(DATA FOR THIS TASK)

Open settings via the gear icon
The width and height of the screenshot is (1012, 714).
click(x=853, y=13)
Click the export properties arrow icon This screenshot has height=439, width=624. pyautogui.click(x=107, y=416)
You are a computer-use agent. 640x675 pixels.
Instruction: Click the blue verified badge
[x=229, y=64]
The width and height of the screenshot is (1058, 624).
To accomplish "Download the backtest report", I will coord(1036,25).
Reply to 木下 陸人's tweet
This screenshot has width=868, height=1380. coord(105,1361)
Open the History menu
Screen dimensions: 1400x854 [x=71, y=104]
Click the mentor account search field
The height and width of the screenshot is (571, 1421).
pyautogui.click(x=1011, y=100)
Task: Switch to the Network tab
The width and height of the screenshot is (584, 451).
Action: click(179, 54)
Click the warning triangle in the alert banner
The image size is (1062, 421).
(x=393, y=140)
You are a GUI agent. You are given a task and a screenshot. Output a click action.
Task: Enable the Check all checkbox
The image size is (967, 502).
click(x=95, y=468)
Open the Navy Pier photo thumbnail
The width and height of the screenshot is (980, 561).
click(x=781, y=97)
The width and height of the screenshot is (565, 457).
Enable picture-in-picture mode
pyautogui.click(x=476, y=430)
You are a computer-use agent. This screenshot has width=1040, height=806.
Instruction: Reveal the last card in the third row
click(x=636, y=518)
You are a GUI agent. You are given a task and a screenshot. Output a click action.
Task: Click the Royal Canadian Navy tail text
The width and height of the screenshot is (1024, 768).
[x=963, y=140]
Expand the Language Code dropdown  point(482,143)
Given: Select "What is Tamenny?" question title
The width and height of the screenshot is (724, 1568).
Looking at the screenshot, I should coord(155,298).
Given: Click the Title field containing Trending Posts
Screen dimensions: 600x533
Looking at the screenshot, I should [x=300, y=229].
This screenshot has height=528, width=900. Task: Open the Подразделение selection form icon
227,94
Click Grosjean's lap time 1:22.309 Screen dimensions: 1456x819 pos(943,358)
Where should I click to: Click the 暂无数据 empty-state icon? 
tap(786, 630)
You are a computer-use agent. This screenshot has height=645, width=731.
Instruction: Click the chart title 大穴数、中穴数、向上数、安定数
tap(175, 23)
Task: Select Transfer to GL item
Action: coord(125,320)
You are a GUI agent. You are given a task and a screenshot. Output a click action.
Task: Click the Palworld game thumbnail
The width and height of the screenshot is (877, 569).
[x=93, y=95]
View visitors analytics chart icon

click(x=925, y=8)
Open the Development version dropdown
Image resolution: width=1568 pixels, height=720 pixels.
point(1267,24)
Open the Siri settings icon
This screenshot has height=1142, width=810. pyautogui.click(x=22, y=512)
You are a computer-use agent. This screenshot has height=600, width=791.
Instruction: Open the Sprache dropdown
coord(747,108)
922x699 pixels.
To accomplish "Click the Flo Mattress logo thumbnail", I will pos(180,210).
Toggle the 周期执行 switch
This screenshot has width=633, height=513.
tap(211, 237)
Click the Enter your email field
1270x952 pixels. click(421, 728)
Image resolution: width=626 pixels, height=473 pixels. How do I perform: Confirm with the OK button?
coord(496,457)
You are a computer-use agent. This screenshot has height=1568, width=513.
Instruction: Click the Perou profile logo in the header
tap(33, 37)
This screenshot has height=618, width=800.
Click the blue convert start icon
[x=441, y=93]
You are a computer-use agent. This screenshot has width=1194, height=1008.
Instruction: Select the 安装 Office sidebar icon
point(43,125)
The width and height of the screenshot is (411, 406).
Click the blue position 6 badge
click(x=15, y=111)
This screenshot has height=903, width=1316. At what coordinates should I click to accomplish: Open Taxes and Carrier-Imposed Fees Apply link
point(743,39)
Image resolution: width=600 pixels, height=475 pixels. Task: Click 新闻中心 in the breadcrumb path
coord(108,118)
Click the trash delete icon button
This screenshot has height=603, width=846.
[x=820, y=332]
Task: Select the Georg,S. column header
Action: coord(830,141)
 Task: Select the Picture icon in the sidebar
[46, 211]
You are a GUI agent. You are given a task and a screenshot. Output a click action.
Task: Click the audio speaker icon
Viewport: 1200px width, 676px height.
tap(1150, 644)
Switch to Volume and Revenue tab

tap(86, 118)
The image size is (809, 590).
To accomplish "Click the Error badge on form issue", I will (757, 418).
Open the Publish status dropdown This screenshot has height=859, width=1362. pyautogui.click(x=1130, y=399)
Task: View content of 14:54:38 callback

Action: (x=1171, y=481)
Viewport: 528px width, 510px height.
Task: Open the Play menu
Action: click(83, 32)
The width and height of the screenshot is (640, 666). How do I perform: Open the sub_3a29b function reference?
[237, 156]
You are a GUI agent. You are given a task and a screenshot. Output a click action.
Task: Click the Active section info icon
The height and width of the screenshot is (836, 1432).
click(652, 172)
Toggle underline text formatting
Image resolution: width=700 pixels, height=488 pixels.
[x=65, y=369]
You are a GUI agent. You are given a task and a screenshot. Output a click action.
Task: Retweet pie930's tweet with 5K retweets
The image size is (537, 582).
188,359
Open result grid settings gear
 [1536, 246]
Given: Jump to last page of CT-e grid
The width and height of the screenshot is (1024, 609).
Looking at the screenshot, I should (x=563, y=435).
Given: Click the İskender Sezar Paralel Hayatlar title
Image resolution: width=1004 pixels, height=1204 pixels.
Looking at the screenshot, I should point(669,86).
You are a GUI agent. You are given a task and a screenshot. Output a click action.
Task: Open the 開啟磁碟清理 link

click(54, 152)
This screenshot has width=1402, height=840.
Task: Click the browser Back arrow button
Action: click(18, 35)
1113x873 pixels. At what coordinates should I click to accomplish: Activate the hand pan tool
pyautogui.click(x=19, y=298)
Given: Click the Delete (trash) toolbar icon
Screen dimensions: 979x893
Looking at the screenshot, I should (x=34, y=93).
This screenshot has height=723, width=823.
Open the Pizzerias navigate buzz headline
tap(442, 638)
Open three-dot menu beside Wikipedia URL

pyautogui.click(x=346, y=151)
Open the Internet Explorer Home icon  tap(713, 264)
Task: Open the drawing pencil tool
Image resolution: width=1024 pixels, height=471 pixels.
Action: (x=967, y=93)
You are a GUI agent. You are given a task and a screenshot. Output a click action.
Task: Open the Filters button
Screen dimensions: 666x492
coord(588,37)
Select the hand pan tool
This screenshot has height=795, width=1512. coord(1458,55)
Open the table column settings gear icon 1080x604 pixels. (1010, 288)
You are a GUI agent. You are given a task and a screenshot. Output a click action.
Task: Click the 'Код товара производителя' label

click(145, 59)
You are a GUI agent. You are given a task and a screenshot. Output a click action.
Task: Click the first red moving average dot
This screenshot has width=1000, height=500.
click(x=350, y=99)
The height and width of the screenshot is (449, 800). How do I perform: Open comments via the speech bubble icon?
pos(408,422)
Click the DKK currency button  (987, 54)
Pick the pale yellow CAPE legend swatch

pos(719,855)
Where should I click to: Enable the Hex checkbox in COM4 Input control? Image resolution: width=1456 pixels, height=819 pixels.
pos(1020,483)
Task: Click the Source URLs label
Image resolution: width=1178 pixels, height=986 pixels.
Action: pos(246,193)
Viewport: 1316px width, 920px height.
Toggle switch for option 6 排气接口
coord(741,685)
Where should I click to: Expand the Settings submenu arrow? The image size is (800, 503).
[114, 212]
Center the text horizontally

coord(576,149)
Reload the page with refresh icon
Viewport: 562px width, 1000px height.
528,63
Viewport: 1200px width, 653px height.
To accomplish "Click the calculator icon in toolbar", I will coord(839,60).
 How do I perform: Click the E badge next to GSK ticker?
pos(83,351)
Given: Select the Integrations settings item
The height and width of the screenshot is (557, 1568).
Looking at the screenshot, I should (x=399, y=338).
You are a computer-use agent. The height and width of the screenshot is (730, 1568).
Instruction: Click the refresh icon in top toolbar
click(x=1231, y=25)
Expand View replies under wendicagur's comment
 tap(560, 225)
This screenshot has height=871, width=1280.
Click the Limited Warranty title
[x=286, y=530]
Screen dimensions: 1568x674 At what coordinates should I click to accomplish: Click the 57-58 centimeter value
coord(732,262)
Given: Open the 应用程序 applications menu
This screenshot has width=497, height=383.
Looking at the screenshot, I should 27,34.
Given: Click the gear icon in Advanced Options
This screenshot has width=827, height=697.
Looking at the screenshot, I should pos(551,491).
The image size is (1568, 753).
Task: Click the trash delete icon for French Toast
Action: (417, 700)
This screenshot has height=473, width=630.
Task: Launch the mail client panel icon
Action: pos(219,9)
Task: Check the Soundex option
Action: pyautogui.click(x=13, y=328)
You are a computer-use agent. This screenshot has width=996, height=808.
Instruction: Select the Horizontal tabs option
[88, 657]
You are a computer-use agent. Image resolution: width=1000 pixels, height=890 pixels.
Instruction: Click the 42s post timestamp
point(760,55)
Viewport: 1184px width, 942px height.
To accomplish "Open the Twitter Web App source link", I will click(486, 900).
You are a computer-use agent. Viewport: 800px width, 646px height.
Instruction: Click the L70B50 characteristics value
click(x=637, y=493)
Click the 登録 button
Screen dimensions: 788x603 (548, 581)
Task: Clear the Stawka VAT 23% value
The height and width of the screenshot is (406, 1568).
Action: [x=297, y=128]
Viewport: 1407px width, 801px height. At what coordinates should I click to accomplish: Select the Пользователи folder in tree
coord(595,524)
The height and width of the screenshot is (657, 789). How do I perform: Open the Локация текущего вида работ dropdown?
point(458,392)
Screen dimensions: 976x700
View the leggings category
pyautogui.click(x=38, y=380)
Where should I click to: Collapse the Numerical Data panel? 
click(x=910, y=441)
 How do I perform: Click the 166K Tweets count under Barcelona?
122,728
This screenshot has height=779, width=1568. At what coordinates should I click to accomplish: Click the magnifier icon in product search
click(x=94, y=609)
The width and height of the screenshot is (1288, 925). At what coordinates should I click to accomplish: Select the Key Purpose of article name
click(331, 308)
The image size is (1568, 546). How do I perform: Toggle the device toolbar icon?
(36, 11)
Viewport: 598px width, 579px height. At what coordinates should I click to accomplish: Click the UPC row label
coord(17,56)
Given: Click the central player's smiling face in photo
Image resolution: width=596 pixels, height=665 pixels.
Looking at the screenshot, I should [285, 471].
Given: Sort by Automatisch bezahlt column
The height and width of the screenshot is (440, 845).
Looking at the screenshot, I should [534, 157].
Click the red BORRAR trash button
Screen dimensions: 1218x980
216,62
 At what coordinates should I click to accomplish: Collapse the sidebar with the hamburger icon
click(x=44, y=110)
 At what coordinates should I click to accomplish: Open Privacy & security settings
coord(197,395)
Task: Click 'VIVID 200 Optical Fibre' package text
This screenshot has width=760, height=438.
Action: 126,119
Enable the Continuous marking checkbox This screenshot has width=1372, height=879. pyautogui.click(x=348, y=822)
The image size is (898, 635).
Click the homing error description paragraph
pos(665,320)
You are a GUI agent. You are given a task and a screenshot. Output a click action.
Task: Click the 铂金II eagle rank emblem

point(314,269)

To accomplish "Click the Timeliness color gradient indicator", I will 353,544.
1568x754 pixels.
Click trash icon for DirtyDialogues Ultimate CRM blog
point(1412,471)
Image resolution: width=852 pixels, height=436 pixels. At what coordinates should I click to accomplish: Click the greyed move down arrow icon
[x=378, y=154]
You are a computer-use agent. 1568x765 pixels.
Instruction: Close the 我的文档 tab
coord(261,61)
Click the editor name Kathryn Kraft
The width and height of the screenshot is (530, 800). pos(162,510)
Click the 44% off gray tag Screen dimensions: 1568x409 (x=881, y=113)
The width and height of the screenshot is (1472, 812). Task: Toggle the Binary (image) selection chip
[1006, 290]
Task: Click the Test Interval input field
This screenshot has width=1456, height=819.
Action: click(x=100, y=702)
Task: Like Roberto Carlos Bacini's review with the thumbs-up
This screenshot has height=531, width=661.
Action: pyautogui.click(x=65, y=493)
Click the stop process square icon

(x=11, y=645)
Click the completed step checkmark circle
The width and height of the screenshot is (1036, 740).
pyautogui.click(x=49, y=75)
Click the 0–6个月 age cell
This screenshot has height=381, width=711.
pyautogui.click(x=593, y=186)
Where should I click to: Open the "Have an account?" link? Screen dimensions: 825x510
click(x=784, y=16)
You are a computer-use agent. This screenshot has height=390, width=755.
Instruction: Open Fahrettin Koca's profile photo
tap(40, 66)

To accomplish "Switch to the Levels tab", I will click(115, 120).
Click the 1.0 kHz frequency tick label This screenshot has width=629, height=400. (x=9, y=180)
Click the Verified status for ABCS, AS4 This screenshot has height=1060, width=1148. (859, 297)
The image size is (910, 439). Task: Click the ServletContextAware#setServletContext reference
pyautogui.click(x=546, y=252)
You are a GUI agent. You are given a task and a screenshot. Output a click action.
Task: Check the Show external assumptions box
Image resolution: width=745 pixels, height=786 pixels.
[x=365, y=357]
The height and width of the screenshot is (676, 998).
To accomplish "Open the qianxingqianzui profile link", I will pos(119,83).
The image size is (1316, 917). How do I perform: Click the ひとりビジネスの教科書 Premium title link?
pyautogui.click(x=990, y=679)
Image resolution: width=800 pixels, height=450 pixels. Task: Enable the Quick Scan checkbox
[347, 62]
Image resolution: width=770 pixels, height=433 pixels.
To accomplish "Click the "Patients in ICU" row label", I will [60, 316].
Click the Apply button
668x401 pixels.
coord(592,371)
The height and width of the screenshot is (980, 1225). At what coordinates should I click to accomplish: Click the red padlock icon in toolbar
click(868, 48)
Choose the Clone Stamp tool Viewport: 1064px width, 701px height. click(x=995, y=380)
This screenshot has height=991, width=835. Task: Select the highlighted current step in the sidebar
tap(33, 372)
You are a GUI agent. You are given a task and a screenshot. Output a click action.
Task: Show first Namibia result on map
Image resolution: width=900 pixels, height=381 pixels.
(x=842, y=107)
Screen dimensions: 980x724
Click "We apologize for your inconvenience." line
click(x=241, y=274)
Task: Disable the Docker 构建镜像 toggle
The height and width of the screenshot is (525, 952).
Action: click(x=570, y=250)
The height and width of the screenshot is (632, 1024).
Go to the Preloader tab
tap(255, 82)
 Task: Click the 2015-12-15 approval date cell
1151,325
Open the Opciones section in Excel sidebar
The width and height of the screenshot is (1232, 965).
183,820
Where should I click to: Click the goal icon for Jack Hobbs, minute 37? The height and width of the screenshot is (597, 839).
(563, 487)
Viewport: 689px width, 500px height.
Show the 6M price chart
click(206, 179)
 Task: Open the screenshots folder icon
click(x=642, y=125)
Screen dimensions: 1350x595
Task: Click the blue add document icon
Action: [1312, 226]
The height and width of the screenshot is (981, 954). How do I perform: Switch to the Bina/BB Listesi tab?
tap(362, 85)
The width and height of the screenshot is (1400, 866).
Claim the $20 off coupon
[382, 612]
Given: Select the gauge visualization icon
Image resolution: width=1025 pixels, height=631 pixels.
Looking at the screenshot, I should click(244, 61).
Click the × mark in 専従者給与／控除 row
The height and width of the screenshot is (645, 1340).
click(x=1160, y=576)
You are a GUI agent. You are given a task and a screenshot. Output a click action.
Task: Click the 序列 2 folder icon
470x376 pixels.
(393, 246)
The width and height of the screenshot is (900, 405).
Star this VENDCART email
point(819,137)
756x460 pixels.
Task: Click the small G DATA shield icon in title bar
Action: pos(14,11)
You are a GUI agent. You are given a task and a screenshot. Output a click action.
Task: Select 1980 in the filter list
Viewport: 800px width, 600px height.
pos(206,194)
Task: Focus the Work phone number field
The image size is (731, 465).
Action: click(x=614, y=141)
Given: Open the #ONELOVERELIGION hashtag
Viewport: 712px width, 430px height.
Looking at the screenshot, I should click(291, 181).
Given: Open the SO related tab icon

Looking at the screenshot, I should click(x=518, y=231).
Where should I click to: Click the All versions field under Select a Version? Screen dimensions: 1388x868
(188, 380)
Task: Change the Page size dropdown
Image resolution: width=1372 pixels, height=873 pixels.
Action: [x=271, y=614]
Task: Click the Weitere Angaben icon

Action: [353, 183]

(End DATA FOR THIS TASK)

▶ **THE PROBLEM**
Set apart and copy each line of the records that holds the word "Navy".

▶ **ANSWER TO THE EXERCISE**
Open the Navy Pier photo thumbnail
Task: Click the Royal Canadian Navy tail text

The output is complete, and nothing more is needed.